**Passage shown**
==========

This page describes a proposal for importing and exporting mutable globals.

Without the ability to import and export mutable globals, it is inconvenient to provide mutable thread-local values that can be dynamically linked, such as the C++ stack pointer (SP).

The following examples use SP as a motivating example, but a similar argument can be made for other thread-local variables (or the TLS pointer itself) as well.

Let's assume we have two modules that are dynamically linked, m1 and m2. They both use the C++ stack pointer. In the MVP, it's not possible to import or export a mutable global. In a single-agent program, we can work around this by storing the stack pointer in linear memory:

(module $m1
  (memory (export "memory") 1)
  ;; Address 0 is the address of SP
  ;; The stack starts at 0x100
  (data (i32.const 0) "\00\01\00\00)

  (func
    ;; SP = SP + 64
    (i32.store
      (i32.const 0)  ;; SP
      (i32.add
        (i32.load (i32.const 0))  ;; SP
        (i32.const 64)))
    ...
  )
  ...
)

(module $m2
  (import "env" "memory" (memory 1))
  ...
)

Then the modules can be instantiated as follows:

WebAssembly.instantiate(m1Bytes, {}).then(
    ({instance}) => {
        let imports = {env: {memory: instance.exports.memory}};
        WebAssembly.instantiate(m2Bytes, imports).then(...);
    });

This solution does not work when linear memory is shared, since we need different memory locations for each stack pointer (one per agent).

One solution is to use a per-module immutable global to store the location of the SP in linear memory:

(module $m1
  (import "env" "spAddr" (global $spAddr i32))
  (memory (export "memory") 1)

  (data (i32.const 0) "\00\01\00\00")  ;; SP for agent 0
  (data (i32.const 4) "\00\02\00\00")  ;; SP for agent 1

  (func
    ;; SP = SP + 64
    (i32.store
      (get_global $spAddr)
      (i32.add
        (i32.load (get_global $spAddr))
        (i32.const 64)))
    ...
  )
  ...
)

(module $m2
  (import "env" "memory" (memory 1))
  (import "env" "spAddr" (global $spAddr i32))
  ...
)

Then the modules can be instantiated as follows:

let agentIndex = ...;  // 0 or 1, depending on whether this is main thread or a Worker.
let spAddrs = [0x0, 0x4];
let imports = {env: {spAddr: spAddrs[agentIndex]}};
WebAssembly.instantiate(m1Bytes, imports).then(
    ({instance}) => {
        let imports = {env: {
          memory: instance.exports.memory,
          spAddr: spAddrs[agentIndex],
        }};
        WebAssembly.instantiate(m2Bytes, imports).then(...);
    });

This principle can be extended to other thread-local variables as well by changing spAddr to point to the beginning of the agent's TLS.

==========

**Records**
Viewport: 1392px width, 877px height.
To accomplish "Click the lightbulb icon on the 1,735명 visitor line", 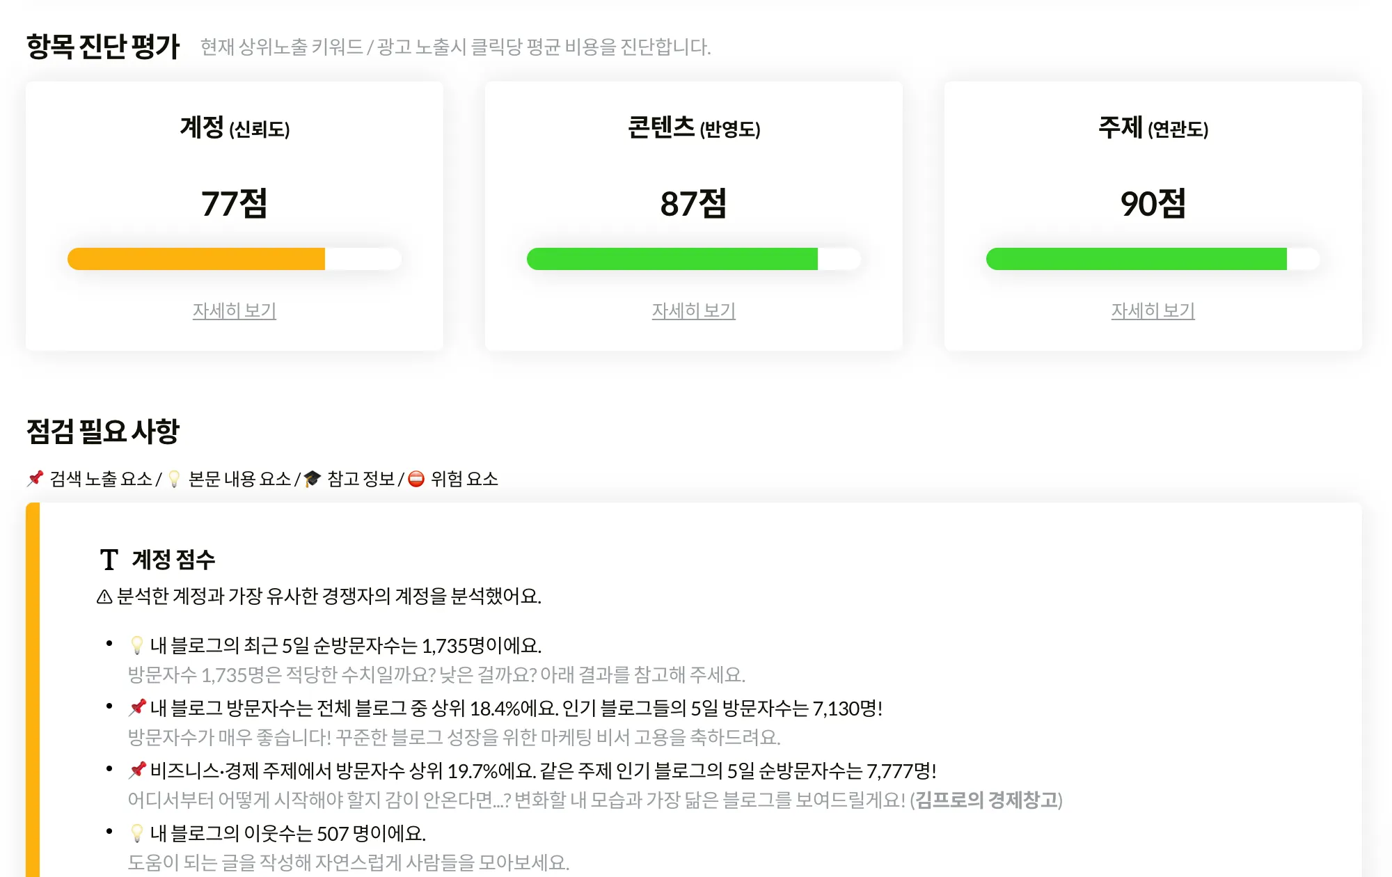I will (137, 646).
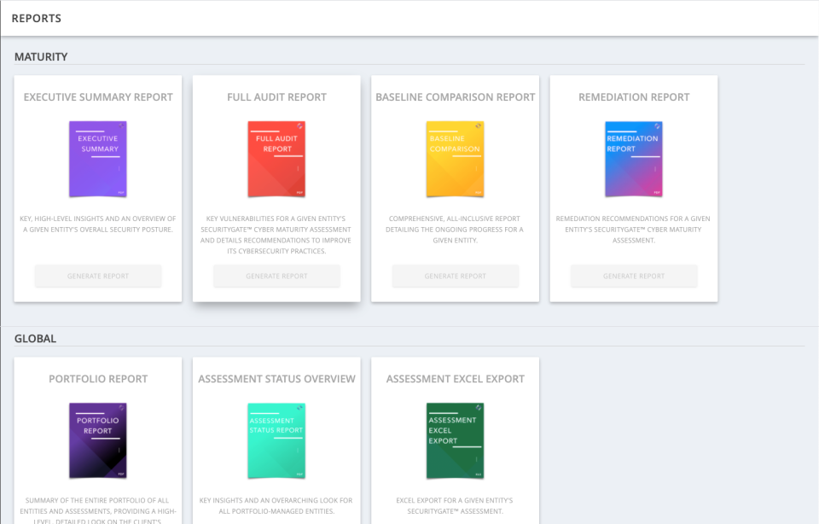819x524 pixels.
Task: Select the Executive Summary Report card title
Action: pos(97,97)
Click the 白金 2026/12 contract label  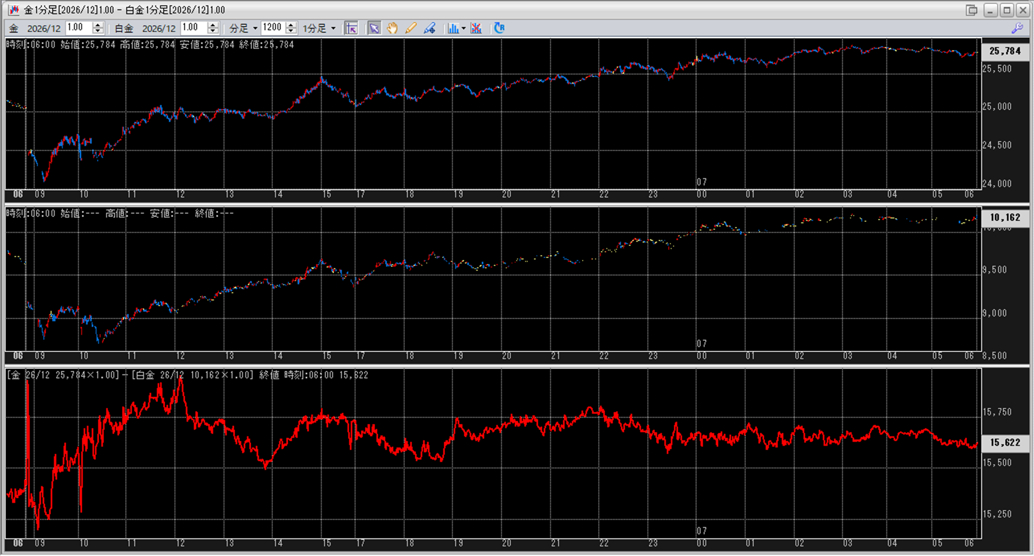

==========

**Short exercise 1**
In the mutable globals proposal, why does keeping the stack pointer at one fixed address in linear memory fail once that memory is shared?
**Short exercise 2**
Reproduce the part of the mutable globals proposal that opens with the words containing "This page describes" and closes with "stack pointer (SP).".
The data shown after the mutable globals proposal were taken from a separate source.

**Final answer 1**
A separate memory location is needed for each stack pointer, one per agent.

**Final answer 2**
This page describes a proposal for importing and exporting mutable globals.

Without the ability to import and export mutable globals, it is inconvenient to provide mutable thread-local values that can be dynamically linked, such as the C++ stack pointer (SP).